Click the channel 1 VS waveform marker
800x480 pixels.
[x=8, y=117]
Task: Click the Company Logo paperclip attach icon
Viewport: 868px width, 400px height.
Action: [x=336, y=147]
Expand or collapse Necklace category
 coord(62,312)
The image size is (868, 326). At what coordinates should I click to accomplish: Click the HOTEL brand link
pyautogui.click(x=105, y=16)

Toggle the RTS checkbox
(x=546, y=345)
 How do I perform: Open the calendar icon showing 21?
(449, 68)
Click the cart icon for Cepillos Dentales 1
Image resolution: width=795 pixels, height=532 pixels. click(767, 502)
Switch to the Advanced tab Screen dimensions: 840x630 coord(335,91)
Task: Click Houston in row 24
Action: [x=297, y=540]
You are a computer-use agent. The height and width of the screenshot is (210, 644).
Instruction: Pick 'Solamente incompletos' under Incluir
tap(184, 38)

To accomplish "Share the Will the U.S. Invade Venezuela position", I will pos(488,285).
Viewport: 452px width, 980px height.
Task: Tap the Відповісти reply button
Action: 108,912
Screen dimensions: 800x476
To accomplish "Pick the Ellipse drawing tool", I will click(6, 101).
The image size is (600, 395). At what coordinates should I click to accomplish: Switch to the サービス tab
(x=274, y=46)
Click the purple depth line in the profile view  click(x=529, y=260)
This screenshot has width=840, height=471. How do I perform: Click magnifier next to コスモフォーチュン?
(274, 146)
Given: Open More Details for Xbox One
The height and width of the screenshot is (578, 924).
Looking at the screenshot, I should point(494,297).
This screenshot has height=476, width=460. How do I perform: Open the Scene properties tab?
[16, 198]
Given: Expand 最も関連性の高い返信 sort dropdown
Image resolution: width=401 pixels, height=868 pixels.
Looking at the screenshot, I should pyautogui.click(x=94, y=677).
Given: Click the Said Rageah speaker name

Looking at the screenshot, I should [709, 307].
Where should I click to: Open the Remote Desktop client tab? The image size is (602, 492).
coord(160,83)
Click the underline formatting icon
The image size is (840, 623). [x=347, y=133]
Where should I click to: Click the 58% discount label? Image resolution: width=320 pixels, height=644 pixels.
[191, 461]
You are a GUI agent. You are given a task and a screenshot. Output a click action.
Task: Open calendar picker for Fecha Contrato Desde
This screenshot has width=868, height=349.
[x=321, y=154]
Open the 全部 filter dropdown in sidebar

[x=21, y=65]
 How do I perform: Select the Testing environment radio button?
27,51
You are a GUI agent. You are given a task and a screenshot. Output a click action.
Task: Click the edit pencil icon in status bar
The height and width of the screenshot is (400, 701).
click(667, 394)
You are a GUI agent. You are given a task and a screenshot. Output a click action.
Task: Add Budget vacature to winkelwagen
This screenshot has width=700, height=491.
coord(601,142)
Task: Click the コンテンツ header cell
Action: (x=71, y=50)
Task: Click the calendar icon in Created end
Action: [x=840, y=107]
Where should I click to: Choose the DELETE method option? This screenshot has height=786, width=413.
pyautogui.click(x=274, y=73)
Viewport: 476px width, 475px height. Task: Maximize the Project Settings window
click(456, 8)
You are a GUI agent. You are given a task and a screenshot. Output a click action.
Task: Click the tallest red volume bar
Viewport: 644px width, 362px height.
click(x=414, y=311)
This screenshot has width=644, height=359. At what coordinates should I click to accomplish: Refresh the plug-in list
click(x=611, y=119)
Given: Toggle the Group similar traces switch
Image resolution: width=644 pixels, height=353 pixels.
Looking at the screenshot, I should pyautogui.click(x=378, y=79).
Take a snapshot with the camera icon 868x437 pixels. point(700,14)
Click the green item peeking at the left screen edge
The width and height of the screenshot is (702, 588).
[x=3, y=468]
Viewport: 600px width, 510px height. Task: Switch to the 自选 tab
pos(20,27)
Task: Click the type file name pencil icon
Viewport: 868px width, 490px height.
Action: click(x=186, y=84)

********************

Task brief – An identical copy of the preceding records should be returned.

Expected output –
Click the channel 1 VS waveform marker
800x480 pixels.
[x=8, y=117]
Task: Click the Company Logo paperclip attach icon
Viewport: 868px width, 400px height.
Action: [x=336, y=147]
Expand or collapse Necklace category
 coord(62,312)
The image size is (868, 326). At what coordinates should I click to accomplish: Click the HOTEL brand link
pyautogui.click(x=105, y=16)

Toggle the RTS checkbox
(x=546, y=345)
 How do I perform: Open the calendar icon showing 21?
(449, 68)
Click the cart icon for Cepillos Dentales 1
Image resolution: width=795 pixels, height=532 pixels. click(767, 502)
Switch to the Advanced tab Screen dimensions: 840x630 coord(335,91)
Task: Click Houston in row 24
Action: [x=297, y=540]
You are a computer-use agent. The height and width of the screenshot is (210, 644).
Instruction: Pick 'Solamente incompletos' under Incluir
tap(184, 38)

To accomplish "Share the Will the U.S. Invade Venezuela position", I will pos(488,285).
Viewport: 452px width, 980px height.
Task: Tap the Відповісти reply button
Action: 108,912
Screen dimensions: 800x476
To accomplish "Pick the Ellipse drawing tool", I will click(6, 101).
The image size is (600, 395). At what coordinates should I click to accomplish: Switch to the サービス tab
(x=274, y=46)
Click the purple depth line in the profile view  click(x=529, y=260)
This screenshot has width=840, height=471. How do I perform: Click magnifier next to コスモフォーチュン?
(274, 146)
Given: Open More Details for Xbox One
The height and width of the screenshot is (578, 924).
Looking at the screenshot, I should point(494,297).
This screenshot has height=476, width=460. How do I perform: Open the Scene properties tab?
[16, 198]
Given: Expand 最も関連性の高い返信 sort dropdown
Image resolution: width=401 pixels, height=868 pixels.
Looking at the screenshot, I should pyautogui.click(x=94, y=677).
Given: Click the Said Rageah speaker name

Looking at the screenshot, I should [709, 307].
Where should I click to: Open the Remote Desktop client tab? The image size is (602, 492).
coord(160,83)
Click the underline formatting icon
The image size is (840, 623). [x=347, y=133]
Where should I click to: Click the 58% discount label? Image resolution: width=320 pixels, height=644 pixels.
[191, 461]
You are a GUI agent. You are given a task and a screenshot. Output a click action.
Task: Open calendar picker for Fecha Contrato Desde
This screenshot has width=868, height=349.
[x=321, y=154]
Open the 全部 filter dropdown in sidebar

[x=21, y=65]
 How do I perform: Select the Testing environment radio button?
27,51
You are a GUI agent. You are given a task and a screenshot. Output a click action.
Task: Click the edit pencil icon in status bar
The height and width of the screenshot is (400, 701).
click(667, 394)
You are a GUI agent. You are given a task and a screenshot. Output a click action.
Task: Add Budget vacature to winkelwagen
This screenshot has width=700, height=491.
coord(601,142)
Task: Click the コンテンツ header cell
Action: (x=71, y=50)
Task: Click the calendar icon in Created end
Action: [x=840, y=107]
Where should I click to: Choose the DELETE method option? This screenshot has height=786, width=413.
pyautogui.click(x=274, y=73)
Viewport: 476px width, 475px height. Task: Maximize the Project Settings window
click(456, 8)
You are a GUI agent. You are given a task and a screenshot. Output a click action.
Task: Click the tallest red volume bar
Viewport: 644px width, 362px height.
click(x=414, y=311)
This screenshot has width=644, height=359. At what coordinates should I click to accomplish: Refresh the plug-in list
click(x=611, y=119)
Given: Toggle the Group similar traces switch
Image resolution: width=644 pixels, height=353 pixels.
Looking at the screenshot, I should pyautogui.click(x=378, y=79).
Take a snapshot with the camera icon 868x437 pixels. point(700,14)
Click the green item peeking at the left screen edge
The width and height of the screenshot is (702, 588).
[x=3, y=468]
Viewport: 600px width, 510px height. Task: Switch to the 自选 tab
pos(20,27)
Task: Click the type file name pencil icon
Viewport: 868px width, 490px height.
Action: click(x=186, y=84)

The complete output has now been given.